Perhaps the biggest disappointment is that The Companions barely touched on The Sundering and how it will affect the Forgotten Realms as we move into D&D Next. Another one might be that The Companions is more of a prelude to other upcoming Drizzt novels. All the protagonists from the individual arcs are not dealt with, many plot threads are left unresolved, and things feel unfinished… which is hard to say, considering at the same time, I felt the book ran a bit too long, clocking in at nearly 400 pages, and that there were segments and sections that could have easily been excised in exchange for finishing up each character’s storyline. The end result is a book that fails to deliver on nearly all counts, while still being a well written and gripping read. It’s an odd juxtaposition to be sure, and I still don’t know how I feel about The Companions even while writing this review.
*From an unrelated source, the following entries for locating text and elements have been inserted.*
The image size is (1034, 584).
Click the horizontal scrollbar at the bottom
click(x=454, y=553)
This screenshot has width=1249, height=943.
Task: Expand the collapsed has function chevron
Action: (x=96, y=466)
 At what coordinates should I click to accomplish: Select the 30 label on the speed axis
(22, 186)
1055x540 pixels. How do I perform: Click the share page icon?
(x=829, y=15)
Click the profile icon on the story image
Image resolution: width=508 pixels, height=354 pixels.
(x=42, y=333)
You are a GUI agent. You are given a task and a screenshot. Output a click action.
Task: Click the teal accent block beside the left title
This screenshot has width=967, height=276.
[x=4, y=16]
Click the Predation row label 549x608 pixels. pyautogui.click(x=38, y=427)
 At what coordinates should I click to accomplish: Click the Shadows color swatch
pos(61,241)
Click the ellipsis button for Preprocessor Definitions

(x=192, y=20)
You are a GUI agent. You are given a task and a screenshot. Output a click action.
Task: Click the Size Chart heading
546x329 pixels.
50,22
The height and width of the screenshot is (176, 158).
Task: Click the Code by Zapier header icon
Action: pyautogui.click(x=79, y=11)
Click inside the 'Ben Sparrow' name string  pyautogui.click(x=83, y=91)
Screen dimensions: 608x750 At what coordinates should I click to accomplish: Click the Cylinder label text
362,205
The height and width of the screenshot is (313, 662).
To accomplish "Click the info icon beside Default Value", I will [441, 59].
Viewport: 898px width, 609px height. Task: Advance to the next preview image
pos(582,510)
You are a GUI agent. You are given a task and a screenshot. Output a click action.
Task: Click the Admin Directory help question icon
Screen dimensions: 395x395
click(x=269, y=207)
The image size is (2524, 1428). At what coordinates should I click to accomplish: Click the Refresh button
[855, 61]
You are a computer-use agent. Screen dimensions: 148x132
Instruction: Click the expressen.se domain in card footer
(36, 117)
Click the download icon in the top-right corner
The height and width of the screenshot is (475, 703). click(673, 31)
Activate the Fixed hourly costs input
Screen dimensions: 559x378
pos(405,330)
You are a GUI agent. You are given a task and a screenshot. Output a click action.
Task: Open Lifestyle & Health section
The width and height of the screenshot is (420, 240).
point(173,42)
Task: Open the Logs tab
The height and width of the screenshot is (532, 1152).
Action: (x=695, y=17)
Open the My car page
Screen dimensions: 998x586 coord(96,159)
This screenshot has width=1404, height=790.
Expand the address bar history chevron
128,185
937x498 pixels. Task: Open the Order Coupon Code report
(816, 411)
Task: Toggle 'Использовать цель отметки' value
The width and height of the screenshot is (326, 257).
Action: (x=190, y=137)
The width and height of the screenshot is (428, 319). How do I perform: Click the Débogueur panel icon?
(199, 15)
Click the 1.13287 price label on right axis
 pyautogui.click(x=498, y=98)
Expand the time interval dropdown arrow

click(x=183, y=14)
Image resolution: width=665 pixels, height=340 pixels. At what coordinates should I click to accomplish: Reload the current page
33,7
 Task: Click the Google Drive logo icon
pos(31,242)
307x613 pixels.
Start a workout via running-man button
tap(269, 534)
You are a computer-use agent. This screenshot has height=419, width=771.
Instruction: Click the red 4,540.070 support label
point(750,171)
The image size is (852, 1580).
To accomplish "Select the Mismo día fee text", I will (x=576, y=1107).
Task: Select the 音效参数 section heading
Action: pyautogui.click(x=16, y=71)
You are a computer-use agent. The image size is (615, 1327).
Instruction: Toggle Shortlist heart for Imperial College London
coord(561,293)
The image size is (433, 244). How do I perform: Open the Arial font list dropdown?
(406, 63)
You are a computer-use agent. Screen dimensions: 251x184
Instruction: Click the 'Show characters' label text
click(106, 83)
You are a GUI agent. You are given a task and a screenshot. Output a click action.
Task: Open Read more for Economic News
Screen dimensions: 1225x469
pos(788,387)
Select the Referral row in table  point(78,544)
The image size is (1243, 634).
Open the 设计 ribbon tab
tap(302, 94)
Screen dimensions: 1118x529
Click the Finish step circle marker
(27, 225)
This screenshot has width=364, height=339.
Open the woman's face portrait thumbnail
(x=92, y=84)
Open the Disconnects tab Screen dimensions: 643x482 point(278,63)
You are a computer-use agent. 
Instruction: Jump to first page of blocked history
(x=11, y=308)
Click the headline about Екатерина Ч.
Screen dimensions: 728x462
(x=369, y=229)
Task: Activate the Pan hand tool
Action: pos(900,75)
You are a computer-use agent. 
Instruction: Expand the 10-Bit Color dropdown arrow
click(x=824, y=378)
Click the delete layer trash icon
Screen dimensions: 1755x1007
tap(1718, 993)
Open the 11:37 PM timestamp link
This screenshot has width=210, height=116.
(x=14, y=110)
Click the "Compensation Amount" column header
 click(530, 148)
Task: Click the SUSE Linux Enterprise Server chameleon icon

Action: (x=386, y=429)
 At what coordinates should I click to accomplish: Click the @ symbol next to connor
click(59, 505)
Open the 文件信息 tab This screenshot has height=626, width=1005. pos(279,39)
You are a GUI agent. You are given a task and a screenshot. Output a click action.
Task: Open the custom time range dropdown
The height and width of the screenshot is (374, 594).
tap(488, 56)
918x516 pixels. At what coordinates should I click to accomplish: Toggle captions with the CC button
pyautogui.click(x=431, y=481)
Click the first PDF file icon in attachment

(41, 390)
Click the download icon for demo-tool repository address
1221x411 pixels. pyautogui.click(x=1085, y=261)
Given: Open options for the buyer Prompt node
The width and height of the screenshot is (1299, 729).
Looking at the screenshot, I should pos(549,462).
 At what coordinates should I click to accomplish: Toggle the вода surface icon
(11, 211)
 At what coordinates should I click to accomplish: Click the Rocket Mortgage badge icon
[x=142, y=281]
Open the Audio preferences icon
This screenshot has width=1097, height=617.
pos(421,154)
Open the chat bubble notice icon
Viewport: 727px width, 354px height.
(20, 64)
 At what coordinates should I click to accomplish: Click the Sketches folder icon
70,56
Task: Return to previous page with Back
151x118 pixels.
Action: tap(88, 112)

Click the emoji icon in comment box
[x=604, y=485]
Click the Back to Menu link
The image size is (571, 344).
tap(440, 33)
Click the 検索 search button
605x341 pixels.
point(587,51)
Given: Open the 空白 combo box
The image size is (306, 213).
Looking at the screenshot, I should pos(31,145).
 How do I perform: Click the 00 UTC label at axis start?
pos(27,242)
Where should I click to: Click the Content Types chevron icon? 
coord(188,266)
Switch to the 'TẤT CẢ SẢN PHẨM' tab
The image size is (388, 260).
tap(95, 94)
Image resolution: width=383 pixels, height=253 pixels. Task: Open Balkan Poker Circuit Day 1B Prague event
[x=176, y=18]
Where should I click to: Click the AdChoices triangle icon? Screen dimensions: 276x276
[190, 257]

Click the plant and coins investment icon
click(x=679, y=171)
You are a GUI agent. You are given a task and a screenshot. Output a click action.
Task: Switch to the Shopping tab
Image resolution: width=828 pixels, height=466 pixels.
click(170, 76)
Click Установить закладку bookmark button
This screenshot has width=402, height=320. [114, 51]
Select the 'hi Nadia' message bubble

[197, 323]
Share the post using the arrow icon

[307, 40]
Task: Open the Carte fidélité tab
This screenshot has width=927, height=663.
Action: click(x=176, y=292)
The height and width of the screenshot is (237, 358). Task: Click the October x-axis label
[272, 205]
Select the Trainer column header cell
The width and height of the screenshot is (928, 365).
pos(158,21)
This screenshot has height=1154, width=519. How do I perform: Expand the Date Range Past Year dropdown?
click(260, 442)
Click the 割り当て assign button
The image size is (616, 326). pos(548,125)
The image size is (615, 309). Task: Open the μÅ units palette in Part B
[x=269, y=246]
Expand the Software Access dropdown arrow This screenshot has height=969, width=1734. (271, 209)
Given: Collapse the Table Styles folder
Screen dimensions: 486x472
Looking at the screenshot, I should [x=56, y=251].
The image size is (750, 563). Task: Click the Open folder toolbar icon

I think the more invested you are in Drizzt, the more emotional and/or visceral a reaction you’ll have to The Companions. For some, this will be a masterstroke and a thank you to long time readers, as all their favorite characters are reunited once more. For others, they will feel annoyed and cheated that several characters are back to life, and even more overpowered than they were the first time. It’s really going to depend on how you view character death and if you think it should be permanent or not. Again, I think writing-wise, this is one of Salvatore’s best novels in some time, even while I don’t think the novel did its actual job of introducing and/or explaining The Sundering, and leaving too many plot threads unresolved. It’s a good read, especially for Drizzt fans, but if, like me, you’re reading The Companions for the Sundering aspect, you will probably walk away a bit disappointed or feel cheated, while also enjoying the tale told between these covers. I would definitely say that The Companions is better than a lot of Drizzt books I’ve seen over the past decade or so, but not as good as the first six. So it’s one of the better, but it’s not the best. Truly, The Companions elicited mixed emotions, and I’m hoping the other Sundering novels do a better job of showcasing the changes coming to the Forgotten Realms.